GLACIAL RETREAT RATES AND TEMPERATURE DEPRESSIONS IN THE PIONEER MOUNTAINS, MT, FROM THE PINEDALE TO EARLY HOLOCENE
Based on ages derived from moraines marking the local LGM maximum (18.2 ± 0.9 ka) from our previous work in the Pioneer Mountains, most glaciers had retreated into their cirques 3 to 5 kyr after leaving the valleys. The retreat rates range from 1.6 to 2.6 km ka-1 depending on the elevation of the cirque basin, with a range-wide average of 2.1 km ka-1.
To reconstruct the past dimensions of the cirque and valley glaciers, we used several methods for determining the equilibrium line altitude (ELA); including THAR (Toe-to-Headwall Altitude Ratio), AABR (area-altitude balance ratio), AAR (accumulation area ratio), along with glacio-geomorphic landforms. We made comparisons between the reconstructed modern, early Holocene, and LGM ELAs to estimate temperature depressions using multiple approaches. For the modern to LGM, using similar methods to Leonard (1989), we estimate a temperature depression of 10 ± 2˚C, assuming no change in precipitation.

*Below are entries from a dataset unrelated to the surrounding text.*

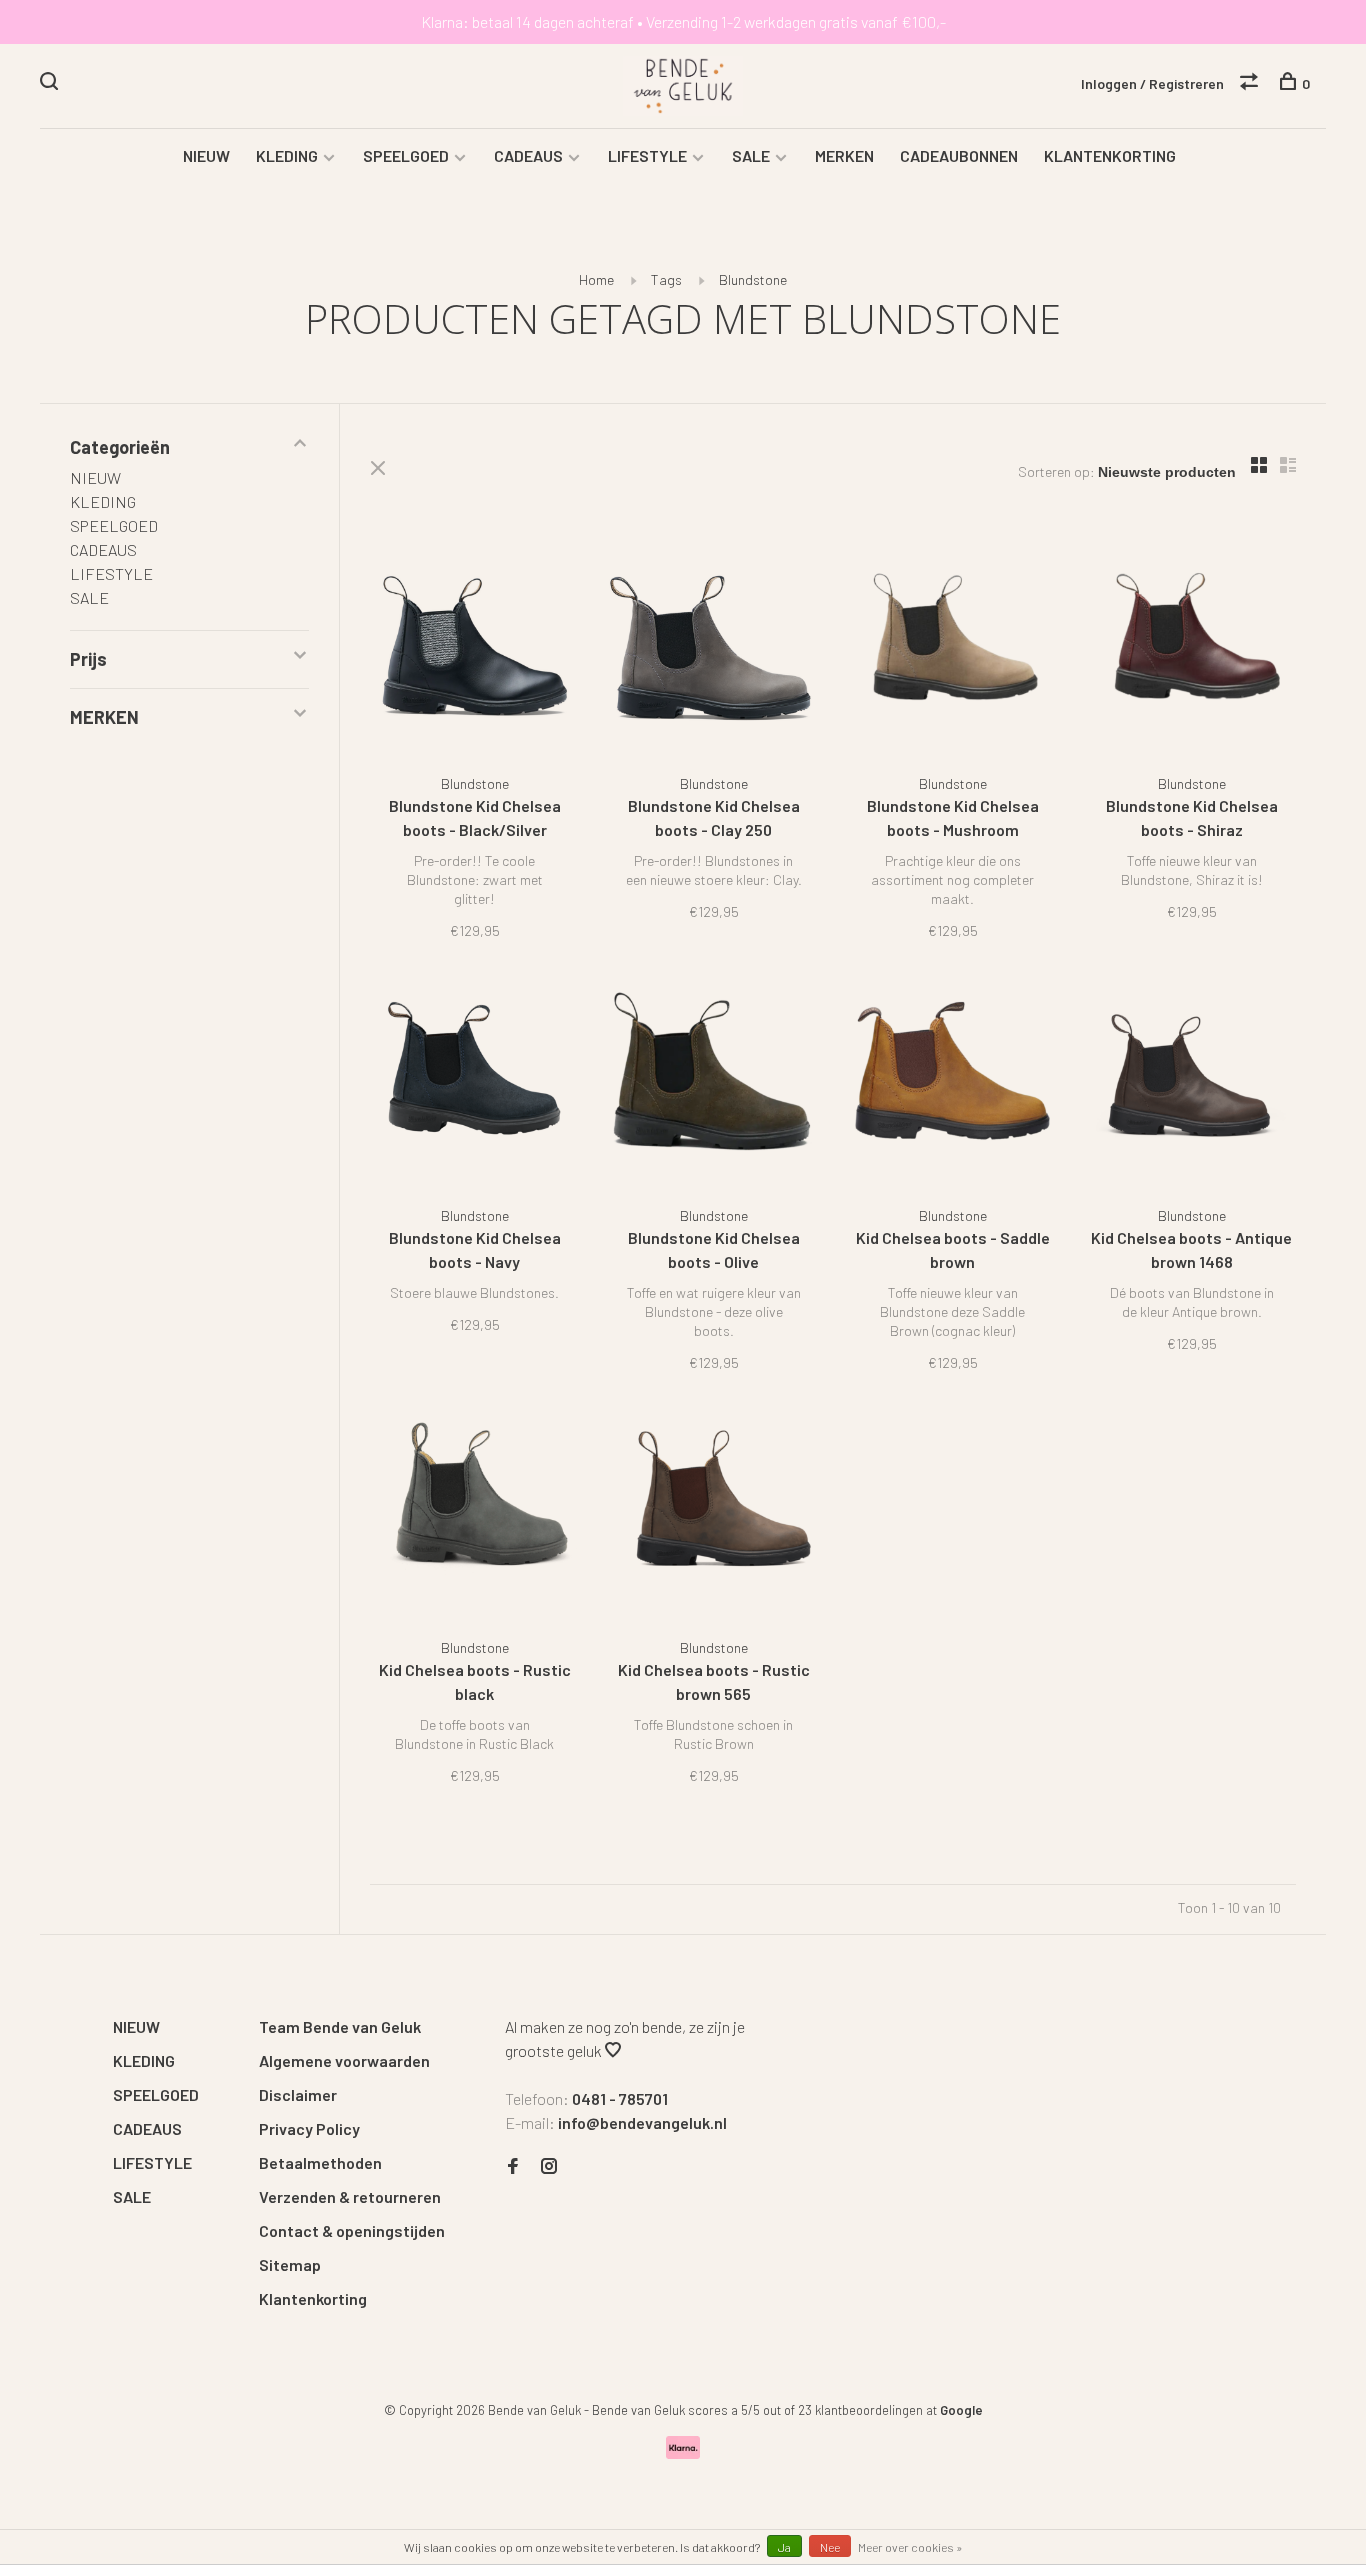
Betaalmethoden (320, 2162)
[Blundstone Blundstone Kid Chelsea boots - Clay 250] (713, 645)
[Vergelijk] (1251, 83)
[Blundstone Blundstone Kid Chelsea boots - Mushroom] (952, 645)
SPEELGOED (406, 155)
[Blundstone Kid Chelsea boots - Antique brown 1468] (1191, 1077)
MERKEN (844, 155)
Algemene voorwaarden (344, 2060)
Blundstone (753, 279)
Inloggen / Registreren (1152, 83)
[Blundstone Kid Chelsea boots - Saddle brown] (952, 1077)
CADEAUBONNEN (959, 155)
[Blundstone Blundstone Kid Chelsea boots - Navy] (474, 1077)
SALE (751, 155)
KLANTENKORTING (1110, 155)
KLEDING (287, 155)
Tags (666, 279)
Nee (830, 2547)
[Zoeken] (51, 83)
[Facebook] (513, 2166)
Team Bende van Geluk (340, 2026)
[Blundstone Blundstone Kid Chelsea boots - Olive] (713, 1077)
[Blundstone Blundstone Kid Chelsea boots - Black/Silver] (474, 645)
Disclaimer (298, 2094)
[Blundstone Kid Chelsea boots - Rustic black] (474, 1509)
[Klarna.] (683, 2452)
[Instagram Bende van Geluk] (549, 2166)
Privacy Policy (309, 2128)
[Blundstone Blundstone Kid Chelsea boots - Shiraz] (1191, 645)
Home (596, 279)
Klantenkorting (313, 2298)
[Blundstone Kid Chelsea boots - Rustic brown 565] (713, 1509)
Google (961, 2410)
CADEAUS (528, 155)
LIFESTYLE (647, 155)
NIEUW (206, 155)
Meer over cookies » (910, 2547)
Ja (784, 2547)
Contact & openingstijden (352, 2230)
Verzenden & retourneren (350, 2196)
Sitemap (290, 2264)
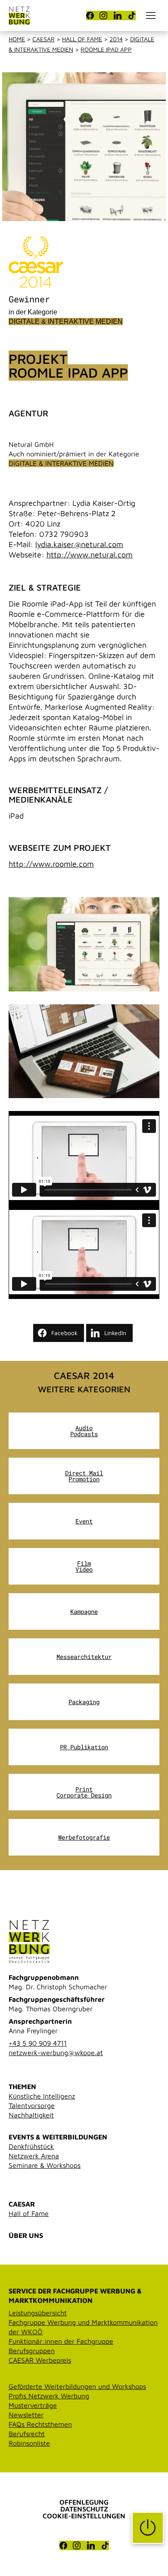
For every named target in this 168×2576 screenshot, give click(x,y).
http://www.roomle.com (51, 863)
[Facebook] (90, 15)
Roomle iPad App (106, 49)
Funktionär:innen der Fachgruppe (61, 2341)
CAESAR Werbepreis (40, 2360)
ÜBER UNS (26, 2235)
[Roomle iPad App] (84, 944)
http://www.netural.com (90, 554)
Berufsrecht (27, 2434)
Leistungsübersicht (38, 2313)
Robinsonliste (29, 2443)
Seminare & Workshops (45, 2165)
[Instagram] (103, 15)
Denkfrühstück (31, 2146)
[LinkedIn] (117, 15)
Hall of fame (82, 39)
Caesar (43, 39)
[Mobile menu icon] (150, 15)
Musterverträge (33, 2405)
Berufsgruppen (32, 2350)
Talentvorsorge (32, 2105)
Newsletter (26, 2415)
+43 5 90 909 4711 (38, 2043)
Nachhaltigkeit (31, 2115)
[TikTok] (132, 15)
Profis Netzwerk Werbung (49, 2396)
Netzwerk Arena (34, 2156)
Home (17, 39)
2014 (116, 39)
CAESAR (22, 2204)
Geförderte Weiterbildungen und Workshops (77, 2386)
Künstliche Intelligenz (42, 2096)
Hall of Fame (29, 2213)
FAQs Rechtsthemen (40, 2424)
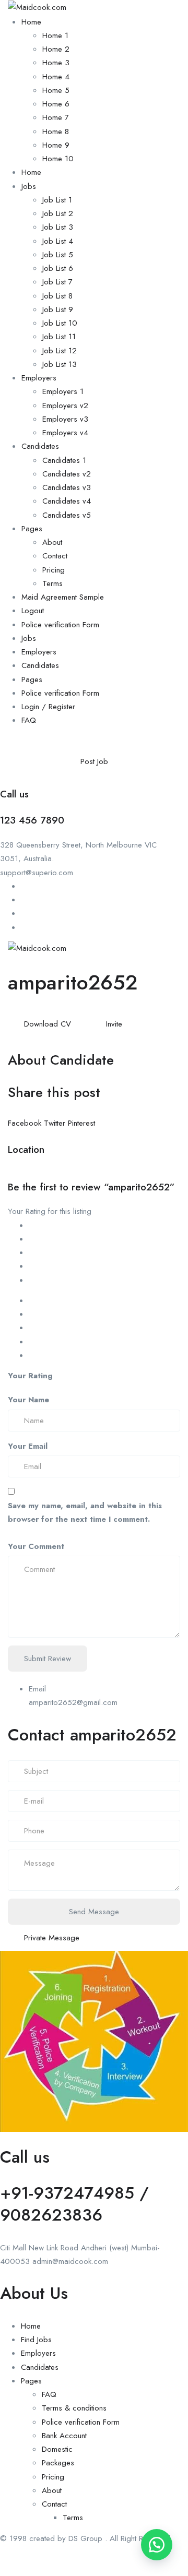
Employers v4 (65, 432)
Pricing (53, 570)
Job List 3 (57, 227)
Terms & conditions (74, 2408)
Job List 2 (57, 213)
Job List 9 (57, 309)
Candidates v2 (66, 474)
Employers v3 (65, 419)
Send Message (94, 1911)
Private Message (51, 1937)
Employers (38, 378)
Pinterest (81, 1123)
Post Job (94, 761)
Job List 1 (57, 200)
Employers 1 (63, 391)
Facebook (26, 1123)
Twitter (56, 1123)
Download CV (47, 1024)
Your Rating (30, 1375)
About (52, 542)
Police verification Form (60, 624)
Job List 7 (57, 282)
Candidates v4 (66, 501)
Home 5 (55, 90)
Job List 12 (59, 350)
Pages (31, 528)
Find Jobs (36, 2339)
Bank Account (64, 2435)
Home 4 (55, 76)
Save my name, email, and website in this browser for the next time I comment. (85, 1512)
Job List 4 (57, 241)
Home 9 (55, 145)
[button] (156, 2544)
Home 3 (55, 62)
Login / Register (48, 706)
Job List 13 (59, 364)
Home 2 (55, 49)
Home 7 (55, 117)
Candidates (40, 446)
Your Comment (36, 1546)
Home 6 (55, 104)
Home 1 (55, 35)
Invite (114, 1024)
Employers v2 (65, 405)
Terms (52, 583)
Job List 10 (59, 323)
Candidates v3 (66, 487)
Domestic (57, 2449)
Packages (58, 2462)
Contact (54, 556)
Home (31, 22)
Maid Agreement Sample (62, 597)
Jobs (28, 186)
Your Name (28, 1399)
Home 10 (58, 158)
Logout (32, 610)
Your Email (28, 1446)
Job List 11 (59, 336)
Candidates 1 (64, 460)
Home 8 (55, 131)
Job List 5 (57, 254)
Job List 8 (57, 296)
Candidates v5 (66, 515)
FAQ (28, 720)
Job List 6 (57, 268)
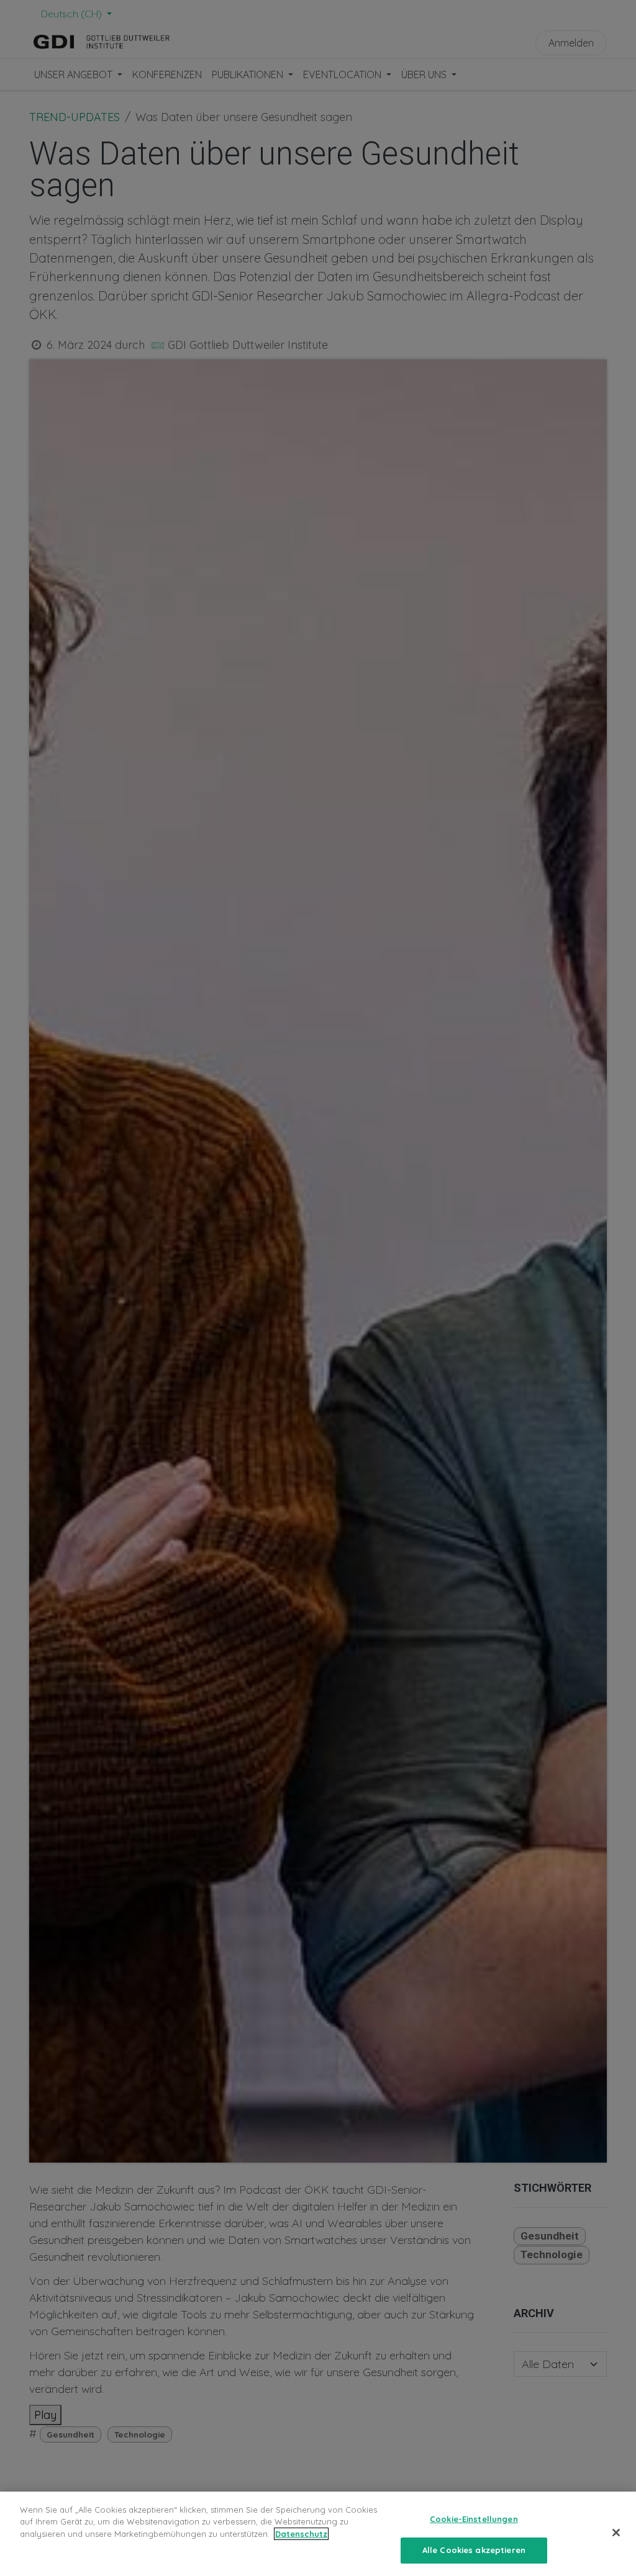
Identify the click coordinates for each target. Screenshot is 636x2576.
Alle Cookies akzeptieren (473, 2550)
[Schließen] (616, 2532)
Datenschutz (301, 2534)
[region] (318, 2534)
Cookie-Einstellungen (474, 2519)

We produced an LGM temperature depression of 9.7˚C using the 2-D python-based numerical glacier model of Anderson et al (2018), by matching the model output with maximum glacier extent and ELA. The model uses a positive degree-day approach to represent snow and ice melt, as well as monthly precipitation and temperature fields from PRISM data. Using this model we also produce transient estimates of past glacier size from the LGM through the early Holocene.
The findings from the new cirque 10Be ages provide insight into the rate of glacial retreat during the last deglaciation in southwestern Montana and constraints on temperature and precipitation changes between the local LGM and early Holocene when glaciers rapidly retreated up-valley.